By Dale Thomure, CBO, CFM February 16, 2016

NBCAR article imageMother Nature started 2016 with a bang in late January, dropping record and near-record snowfalls across the eastern seaboard. The snow was accompanied by wind gusts that reached 75 miles per hour and storm surge heights that surpassed those of Superstorm Sandy. Early estimates predicted insured losses to surpass $1 billion from the event alternatively known as Jonas, Snowzilla, or David Snowie, depending on who you ask.

The storms marked yet another catastrophic natural hazard that affected some of the United States’ most populous cities, complicated by more and more people moving to the vulnerable coasts and seismically threatened regions each year. Engineers, insurers, and community officials are all facing the issue of how to create a built environment that will protect the public for years to come in this changing climate.

The solution may lie in one of the best lines of defense: the adoption and enforcement of modern building codes. The concept is simple: increased resilience = less damage = lower losses. Unfortunately, code adoption and enforcement practices vary widely from community to community, even within individual states.

Through our Building Code Effectiveness Grading Schedule (BCEGS®) program, ISO assesses building codes in effect in individual communities and how the communities enforce the codes. The BCEGS assessments place special emphasis on mitigation of losses from natural hazards. Building departments are scored in three separate areas: code administration, plan review, and field inspection. The scoring system uses 1,243 unique data elements.

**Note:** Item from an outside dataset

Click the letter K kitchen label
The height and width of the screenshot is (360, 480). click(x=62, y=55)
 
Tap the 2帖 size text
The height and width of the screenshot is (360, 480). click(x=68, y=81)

The data collected is calculated and graded on a 100-point scale, then translated to a 1-to-10 classification, with a class 1 reflecting an exemplary commitment to code enforcement.

Residents of communities with more favorable BCEGS classifications may be eligible for property insurance premium discounts. The Federal Emergency Management Agency (FEMA) may also use the scores as part of the prioritization of disaster mitigation grant programs throughout the United States. Communities that can better withstand natural hazards recover more quickly and efficiently, reducing social and financial impacts.

To commemorate the 20th anniversary of the BCEGS program, ISO released the 2015 National Building Code Assessment Report. The report covers the BCEGS program history and growth, addresses building code validation studies that point to hazard mitigation benefits, and provides a comprehensive state-by-state view of building code practices. Although property insurers and local governments routinely use our community-specific data, this is our first comprehensive assessment of the nation’s building codes for all parties with a vested interest in the resilience movement.